Fuel cells produce fewer pollutants than gas turbines and consume almost no water, a critical advantage in drought-prone New Mexico. But the technology carries its own constraints: fuel cells degrade faster if not run continuously, limiting Oracle's ability to switch to cheaper solar power during peak sunlight hours. The state's environment department has scheduled a public hearing for Oct. 19 on the air permit, citing "significant opposition." Separately, the New Mexico attorney general is investigating complaints that residents' names were used without consent on letters submitted in support of the project. Local outlet Source NM reported that the facility's fuel cell emissions alone would exceed the combined reported greenhouse gas output of the state's two largest cities.
New Mexico's permitting maze
The environmental hurdles extend beyond the power plant design. The state last week rejected a proposed fuel pipeline route for the second time, and the air permit remains in limbo. Oracle's original plan to self-build gas generation was meant to bypass grid interconnection delays that have plagued other hyperscale projects in the Southwest. The fuel cell switch solved one problem but created new ones on cost and operational flexibility.

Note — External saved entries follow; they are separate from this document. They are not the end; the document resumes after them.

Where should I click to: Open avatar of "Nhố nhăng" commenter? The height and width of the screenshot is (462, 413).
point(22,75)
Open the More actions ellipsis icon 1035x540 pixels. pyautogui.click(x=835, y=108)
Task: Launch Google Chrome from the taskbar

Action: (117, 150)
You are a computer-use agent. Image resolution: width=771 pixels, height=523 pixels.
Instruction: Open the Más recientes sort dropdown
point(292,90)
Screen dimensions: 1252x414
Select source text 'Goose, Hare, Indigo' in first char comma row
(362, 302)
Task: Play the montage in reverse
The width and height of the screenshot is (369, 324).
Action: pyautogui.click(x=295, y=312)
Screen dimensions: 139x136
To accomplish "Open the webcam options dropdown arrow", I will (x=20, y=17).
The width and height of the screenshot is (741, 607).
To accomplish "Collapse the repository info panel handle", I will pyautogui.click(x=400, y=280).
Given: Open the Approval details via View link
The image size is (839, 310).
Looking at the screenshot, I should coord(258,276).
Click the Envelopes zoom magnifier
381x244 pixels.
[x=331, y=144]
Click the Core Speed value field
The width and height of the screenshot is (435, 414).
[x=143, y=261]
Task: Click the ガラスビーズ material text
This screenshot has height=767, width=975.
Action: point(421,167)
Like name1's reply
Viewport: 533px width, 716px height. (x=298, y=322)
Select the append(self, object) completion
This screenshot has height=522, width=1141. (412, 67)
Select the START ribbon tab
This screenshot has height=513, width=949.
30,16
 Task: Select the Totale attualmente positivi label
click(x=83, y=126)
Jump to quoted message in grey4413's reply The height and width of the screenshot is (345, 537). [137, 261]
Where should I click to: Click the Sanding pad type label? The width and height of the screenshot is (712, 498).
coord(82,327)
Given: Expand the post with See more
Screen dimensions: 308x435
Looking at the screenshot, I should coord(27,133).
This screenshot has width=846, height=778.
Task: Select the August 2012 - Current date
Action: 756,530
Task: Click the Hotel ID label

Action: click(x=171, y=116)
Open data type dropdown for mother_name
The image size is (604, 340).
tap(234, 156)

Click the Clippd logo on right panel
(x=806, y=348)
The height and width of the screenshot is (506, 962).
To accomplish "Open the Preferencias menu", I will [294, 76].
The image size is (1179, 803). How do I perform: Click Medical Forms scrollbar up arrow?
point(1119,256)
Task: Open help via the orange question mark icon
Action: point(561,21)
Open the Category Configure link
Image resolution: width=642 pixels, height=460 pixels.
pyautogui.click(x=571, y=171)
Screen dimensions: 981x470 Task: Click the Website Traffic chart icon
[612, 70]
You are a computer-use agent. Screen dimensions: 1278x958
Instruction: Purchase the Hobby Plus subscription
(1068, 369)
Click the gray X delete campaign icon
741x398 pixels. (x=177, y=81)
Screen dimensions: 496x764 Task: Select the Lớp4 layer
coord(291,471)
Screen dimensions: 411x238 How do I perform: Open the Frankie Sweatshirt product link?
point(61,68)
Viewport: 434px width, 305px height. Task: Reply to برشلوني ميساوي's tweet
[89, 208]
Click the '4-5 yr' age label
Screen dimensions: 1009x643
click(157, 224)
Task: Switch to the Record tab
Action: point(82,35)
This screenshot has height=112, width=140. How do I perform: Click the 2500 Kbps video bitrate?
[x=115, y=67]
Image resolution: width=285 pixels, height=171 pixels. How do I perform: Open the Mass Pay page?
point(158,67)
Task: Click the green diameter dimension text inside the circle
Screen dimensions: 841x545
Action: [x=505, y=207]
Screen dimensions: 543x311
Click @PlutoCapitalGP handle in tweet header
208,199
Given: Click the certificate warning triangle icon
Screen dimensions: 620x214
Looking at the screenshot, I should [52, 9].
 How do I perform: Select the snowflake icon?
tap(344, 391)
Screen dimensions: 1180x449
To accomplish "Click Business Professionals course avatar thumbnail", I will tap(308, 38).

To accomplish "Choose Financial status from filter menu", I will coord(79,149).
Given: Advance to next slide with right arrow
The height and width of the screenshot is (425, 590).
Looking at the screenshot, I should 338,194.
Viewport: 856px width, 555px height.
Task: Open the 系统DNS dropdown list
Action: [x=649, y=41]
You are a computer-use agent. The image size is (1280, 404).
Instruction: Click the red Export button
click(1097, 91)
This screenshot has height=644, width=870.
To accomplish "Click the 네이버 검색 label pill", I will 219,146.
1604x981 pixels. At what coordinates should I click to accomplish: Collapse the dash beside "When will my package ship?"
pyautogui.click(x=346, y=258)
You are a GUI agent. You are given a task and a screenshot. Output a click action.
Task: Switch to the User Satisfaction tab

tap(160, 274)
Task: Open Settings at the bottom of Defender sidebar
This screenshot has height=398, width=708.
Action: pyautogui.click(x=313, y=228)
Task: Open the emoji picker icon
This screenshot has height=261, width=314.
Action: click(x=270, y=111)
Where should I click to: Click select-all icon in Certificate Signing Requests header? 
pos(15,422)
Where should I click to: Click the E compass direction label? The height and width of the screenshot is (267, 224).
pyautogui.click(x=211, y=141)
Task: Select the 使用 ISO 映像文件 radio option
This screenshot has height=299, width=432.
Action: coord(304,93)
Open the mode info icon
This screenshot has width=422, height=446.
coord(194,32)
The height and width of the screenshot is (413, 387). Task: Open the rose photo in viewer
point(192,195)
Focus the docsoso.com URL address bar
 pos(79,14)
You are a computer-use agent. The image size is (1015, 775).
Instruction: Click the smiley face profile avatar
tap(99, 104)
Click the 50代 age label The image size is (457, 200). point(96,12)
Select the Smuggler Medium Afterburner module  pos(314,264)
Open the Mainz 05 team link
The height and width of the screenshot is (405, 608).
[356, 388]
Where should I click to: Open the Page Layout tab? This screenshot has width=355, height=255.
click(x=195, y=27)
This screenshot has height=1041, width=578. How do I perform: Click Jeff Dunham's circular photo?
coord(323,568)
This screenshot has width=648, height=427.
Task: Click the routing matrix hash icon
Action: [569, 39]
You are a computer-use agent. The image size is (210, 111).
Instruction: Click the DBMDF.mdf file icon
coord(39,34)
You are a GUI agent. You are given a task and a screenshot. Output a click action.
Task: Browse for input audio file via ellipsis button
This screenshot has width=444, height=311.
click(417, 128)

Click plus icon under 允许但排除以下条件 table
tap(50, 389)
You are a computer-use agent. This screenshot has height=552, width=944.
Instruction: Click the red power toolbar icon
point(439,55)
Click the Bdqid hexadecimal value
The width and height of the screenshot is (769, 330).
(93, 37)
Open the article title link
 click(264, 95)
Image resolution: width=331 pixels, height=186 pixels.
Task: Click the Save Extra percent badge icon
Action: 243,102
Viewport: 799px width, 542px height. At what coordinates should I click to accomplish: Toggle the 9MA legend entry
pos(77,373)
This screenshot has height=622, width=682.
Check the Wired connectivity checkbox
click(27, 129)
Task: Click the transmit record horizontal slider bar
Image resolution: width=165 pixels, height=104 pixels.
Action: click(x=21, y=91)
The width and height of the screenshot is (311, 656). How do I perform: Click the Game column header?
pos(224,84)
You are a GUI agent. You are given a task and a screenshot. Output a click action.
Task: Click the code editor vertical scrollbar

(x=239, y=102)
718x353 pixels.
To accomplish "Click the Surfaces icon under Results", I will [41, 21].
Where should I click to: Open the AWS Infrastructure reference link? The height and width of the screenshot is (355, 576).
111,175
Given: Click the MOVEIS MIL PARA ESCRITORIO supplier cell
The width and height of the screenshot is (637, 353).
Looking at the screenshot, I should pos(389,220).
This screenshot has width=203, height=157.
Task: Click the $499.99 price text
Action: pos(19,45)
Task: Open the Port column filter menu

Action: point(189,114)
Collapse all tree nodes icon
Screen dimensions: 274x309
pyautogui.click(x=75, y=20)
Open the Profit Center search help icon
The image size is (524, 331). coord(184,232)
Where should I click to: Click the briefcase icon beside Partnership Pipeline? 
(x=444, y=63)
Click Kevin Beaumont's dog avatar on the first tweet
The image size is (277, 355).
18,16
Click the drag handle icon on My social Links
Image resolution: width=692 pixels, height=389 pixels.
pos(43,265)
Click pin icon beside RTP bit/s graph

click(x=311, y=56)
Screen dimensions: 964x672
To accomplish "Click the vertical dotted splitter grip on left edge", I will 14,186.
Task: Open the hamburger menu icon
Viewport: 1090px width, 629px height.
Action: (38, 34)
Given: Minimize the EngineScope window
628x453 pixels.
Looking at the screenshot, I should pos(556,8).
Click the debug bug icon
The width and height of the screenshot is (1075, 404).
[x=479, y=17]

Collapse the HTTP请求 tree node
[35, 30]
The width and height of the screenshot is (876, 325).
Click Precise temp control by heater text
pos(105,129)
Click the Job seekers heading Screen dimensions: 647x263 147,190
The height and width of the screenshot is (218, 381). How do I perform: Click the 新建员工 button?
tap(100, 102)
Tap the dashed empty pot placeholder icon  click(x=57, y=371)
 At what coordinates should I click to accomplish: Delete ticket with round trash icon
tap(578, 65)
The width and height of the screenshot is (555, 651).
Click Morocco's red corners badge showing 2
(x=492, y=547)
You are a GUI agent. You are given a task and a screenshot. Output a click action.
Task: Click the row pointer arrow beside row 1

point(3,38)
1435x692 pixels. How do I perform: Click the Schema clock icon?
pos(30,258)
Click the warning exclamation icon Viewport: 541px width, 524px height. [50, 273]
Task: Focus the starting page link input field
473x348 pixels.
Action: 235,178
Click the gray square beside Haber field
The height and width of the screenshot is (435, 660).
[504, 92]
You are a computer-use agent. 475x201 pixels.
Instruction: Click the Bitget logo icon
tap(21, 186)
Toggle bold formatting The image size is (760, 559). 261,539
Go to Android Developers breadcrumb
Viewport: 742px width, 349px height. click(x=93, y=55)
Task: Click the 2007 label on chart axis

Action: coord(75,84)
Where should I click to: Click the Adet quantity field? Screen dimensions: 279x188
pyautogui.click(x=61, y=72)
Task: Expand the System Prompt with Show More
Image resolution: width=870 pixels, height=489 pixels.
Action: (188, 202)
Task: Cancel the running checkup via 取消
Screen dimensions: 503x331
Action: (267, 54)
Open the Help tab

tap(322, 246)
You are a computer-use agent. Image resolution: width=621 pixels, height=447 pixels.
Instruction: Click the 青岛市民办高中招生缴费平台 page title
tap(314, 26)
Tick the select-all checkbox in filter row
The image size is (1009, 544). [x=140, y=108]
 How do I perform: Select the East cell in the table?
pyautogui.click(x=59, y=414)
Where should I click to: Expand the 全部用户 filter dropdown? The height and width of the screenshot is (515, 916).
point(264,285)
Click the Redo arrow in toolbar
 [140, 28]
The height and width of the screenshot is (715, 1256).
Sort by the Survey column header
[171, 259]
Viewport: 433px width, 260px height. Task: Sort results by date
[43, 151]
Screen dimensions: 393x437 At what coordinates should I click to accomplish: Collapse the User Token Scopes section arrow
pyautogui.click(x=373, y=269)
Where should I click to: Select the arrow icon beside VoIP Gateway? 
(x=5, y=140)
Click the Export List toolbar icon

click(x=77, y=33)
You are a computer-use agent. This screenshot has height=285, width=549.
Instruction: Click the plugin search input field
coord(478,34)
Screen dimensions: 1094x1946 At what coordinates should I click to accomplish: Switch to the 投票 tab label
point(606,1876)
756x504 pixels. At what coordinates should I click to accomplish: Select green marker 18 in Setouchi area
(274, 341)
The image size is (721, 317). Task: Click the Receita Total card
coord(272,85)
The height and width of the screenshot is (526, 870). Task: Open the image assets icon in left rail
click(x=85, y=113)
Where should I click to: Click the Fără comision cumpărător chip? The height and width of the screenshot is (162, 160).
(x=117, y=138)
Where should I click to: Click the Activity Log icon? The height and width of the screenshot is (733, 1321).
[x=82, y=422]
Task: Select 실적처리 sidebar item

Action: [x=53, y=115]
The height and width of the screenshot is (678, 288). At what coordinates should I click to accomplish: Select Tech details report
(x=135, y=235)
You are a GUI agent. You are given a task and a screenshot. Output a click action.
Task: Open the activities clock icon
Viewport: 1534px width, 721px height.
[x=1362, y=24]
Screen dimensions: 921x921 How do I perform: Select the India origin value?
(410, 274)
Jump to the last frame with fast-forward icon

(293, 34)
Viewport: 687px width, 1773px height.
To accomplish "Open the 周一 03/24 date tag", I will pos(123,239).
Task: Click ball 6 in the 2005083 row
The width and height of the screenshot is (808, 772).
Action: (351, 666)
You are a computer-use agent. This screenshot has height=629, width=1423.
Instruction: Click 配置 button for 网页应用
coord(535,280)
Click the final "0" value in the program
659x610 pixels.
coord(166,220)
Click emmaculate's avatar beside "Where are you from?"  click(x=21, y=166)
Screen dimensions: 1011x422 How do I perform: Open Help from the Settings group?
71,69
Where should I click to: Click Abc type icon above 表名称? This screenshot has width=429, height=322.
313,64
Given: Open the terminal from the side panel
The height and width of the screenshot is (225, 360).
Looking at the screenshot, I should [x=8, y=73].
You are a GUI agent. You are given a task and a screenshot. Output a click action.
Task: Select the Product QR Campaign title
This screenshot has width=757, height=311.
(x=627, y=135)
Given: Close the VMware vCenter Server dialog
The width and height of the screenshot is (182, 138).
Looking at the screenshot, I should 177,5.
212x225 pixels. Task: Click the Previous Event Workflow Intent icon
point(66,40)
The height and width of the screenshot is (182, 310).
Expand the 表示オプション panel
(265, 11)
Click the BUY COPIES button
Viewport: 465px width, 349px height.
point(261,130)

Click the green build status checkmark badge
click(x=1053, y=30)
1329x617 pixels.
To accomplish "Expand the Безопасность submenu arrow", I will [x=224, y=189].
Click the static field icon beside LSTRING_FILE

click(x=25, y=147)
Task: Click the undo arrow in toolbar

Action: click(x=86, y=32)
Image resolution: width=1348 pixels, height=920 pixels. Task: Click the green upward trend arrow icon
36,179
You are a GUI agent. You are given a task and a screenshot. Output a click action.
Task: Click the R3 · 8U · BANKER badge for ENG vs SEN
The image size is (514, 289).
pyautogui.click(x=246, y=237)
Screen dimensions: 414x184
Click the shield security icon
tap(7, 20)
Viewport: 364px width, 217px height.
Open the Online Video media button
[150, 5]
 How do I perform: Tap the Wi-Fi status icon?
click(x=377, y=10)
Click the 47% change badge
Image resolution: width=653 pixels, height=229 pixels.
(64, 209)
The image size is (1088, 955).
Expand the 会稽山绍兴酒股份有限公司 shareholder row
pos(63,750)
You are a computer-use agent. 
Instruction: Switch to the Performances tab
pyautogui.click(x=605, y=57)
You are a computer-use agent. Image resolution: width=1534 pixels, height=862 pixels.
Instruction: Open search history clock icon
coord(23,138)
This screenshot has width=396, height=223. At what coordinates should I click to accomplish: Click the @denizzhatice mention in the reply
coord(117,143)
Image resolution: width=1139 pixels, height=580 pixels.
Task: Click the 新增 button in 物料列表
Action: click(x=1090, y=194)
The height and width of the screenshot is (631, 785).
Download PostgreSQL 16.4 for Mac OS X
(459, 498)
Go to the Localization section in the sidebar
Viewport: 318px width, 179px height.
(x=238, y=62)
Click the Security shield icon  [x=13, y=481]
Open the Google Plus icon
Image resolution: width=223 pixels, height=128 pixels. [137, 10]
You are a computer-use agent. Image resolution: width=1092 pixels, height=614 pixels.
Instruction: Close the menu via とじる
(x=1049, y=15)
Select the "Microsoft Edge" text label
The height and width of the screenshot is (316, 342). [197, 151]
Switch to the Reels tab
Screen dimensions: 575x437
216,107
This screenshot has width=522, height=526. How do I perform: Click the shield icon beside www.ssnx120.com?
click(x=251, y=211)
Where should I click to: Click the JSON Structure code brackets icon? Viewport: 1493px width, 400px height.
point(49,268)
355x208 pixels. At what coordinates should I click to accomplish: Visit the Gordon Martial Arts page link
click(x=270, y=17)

Oracle said in a statement that it is "moving quickly" on AI site construction and is "confident in the returns on the capital deployed." The company has not disclosed the exact cost difference between the two power designs, but analysts peg the premium at $10 billion to $20 billion over the project's life.
Wisconsin adds another $100 million in regulatory costs
In Wisconsin, Oracle is co-developing a $15 billion data center campus in Port Washington with OpenAI and Vantage Data Centers. The company faces a separate set of financial pressures after the state's Public Service Commission imposed credit requirements on data center operators seeking service from utility We Energies.
The PSC ruled that operators must hold a AAA- credit rating or post collateral — a threshold Oracle cannot meet after S&P Global Ratings downgraded the company to BBB- on July 9, one notch above junk status. S&P cited "rapidly expanding AI infrastructure business increasing its overall credit risk," pointing to high capital spending and "an uncertain path to profitability." Oracle's stock has fallen more than 25% since it sued the PSC over the rule in June.
Oracle estimates the collateral requirement will cost roughly $100 million annually. The company has argued in court that the rule is unnecessary and seeks to "set aside, reverse, and remand" the requirement. The PSC defended its rule, calling Oracle's lawsuit an attempt to "bypass Commission oversight altogether." Wisconsin's Citizens Utility Board and Clean Wisconsin both filed statements supporting the credit requirements, arguing that without collateral, We Energies' other ratepayers could be left covering stranded costs if a data center operator becomes insolvent.
The regulatory battles come as Oracle's AI infrastructure ambitions face mounting scrutiny from both credit markets and state regulators. The company's BBB- rating leaves little room for additional downgrades before its debt falls into high-yield territory, raising the cost of the very capital it needs to complete the buildout. For investors, the question is whether the projected returns from serving OpenAI's compute demand can absorb the widening gap between budgeted and actual costs — a gap that now spans billions across two states before a single server rack has gone live.
This article is for informational purposes only and does not constitute investment advice.